SÃO PAULO (Reuters) - A produção brasileira de veículos em agosto subiu puxada pela demanda interna, com as vendas registrando o melhor desempenho para o mês desde 2014, enquanto as exportações foram prejudicadas pela crise na Argentina.
A produção de veículos subiu 18,6 por cento em agosto ante julho e 11,7 por cento sobre igual mês do ano passado, somando 291,4 mil veículos, mostraram dados divulgados nesta quinta-feira pela Associação Nacional dos Fabricantes de Veículos Automotores (Anfavea).
No acumulado do ano até agosto, a indústria produziu 1,972 milhão de carros, comerciais leves, caminhões e ônibus, alta 12,8 por cento em relação ao mesmo período de 2017.
As vendas de veículos novos no mês passado subiram 14,3 por cento sobre julho e avançaram 14,8 por cento em relação a agosto de 2017, para 248,6 mil unidades, registando o melhor agosto desde 2014.

== == ==

Tarefas:
**A)** Segundo a notícia sobre a produção de veículos, o que impulsionou a alta da produção brasileira em agosto e o que prejudicou as exportações? Responda em uma a três frases.
**B)** Dê seguimento à notícia sobre a produção de veículos a partir da última frase apresentada.
Os dados não são necessários para estas tarefas.

Dados disponíveis:
== == ==

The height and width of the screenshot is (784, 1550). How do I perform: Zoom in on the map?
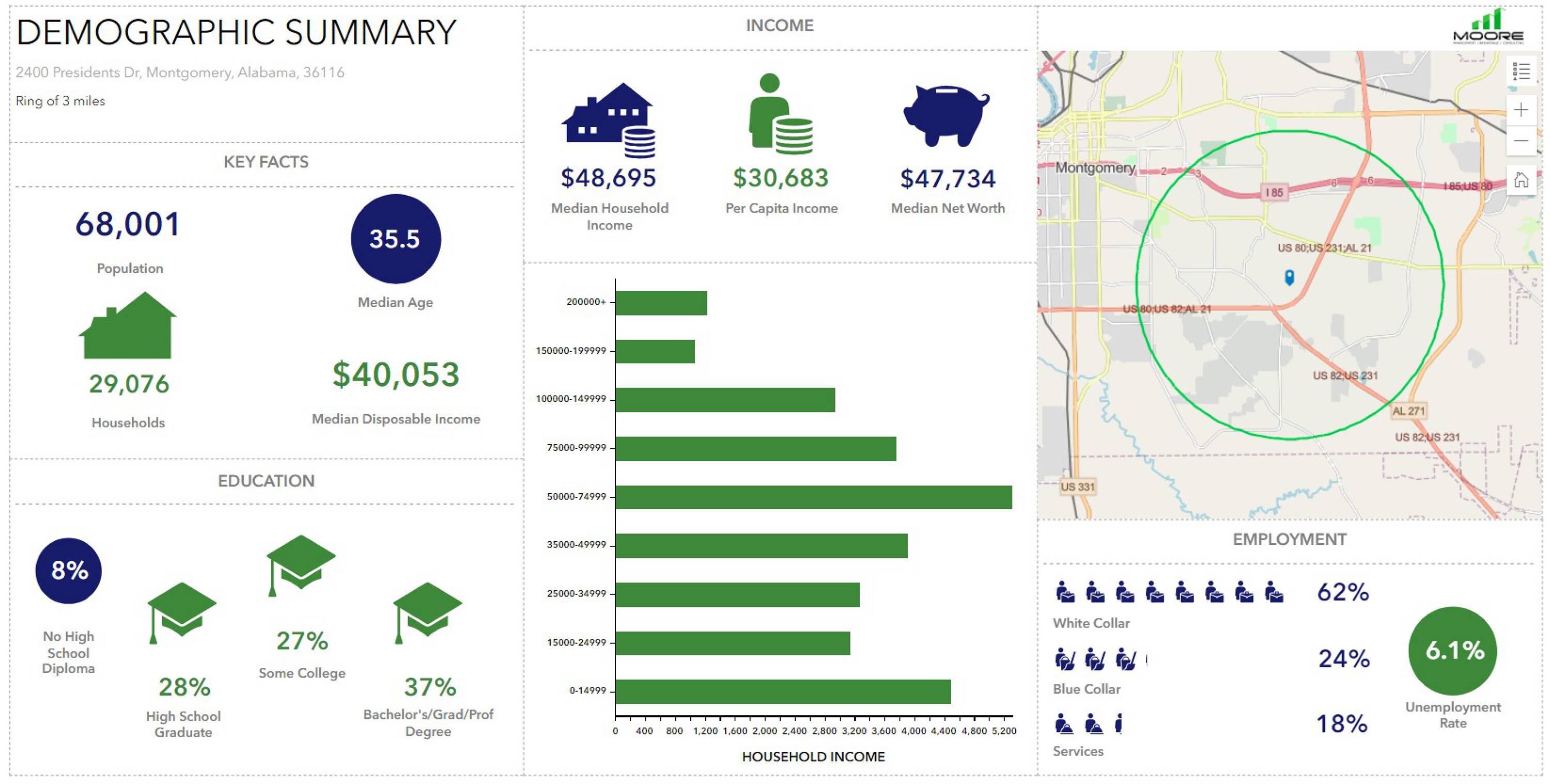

== == ==

Respostas por tarefa:
**A)** A alta da produção em agosto foi puxada pela demanda interna, com as vendas registrando o melhor desempenho para o mês desde 2014. As exportações, por sua vez, foram prejudicadas pela crise na Argentina.

**B)**
De janeiro a agosto, o país vendeu 1,633 milhão de unidades, alta de 14,9 por cento na comparação anual.
O presidente da Anfavea, Antonio Megale, disse que a entidade deve rever suas projeções para produção, vendas e exportações no mês que vem, sendo que o viés positivo para o mercado interno deve levar a um ajuste para cima na estimativa de vendas, enquanto a crise econômica na Argentina deve levar a um ajuste para baixo na projeção para exportações.
Com isso, a estimativa para a produção deve ficar perto da atual, segundo Megale.
Atualmente, a entidade prevê alta de 11,9 por cento para a produção e crescimento de 11,7 por cento para as vendas. Já para as exportações, a estimativa atual é de estabilidade ante o ano passado.
A pressão sobre a demanda externa reflete, principalmente, a crise na Argentina, principal mercado para compra de veículos do Brasil.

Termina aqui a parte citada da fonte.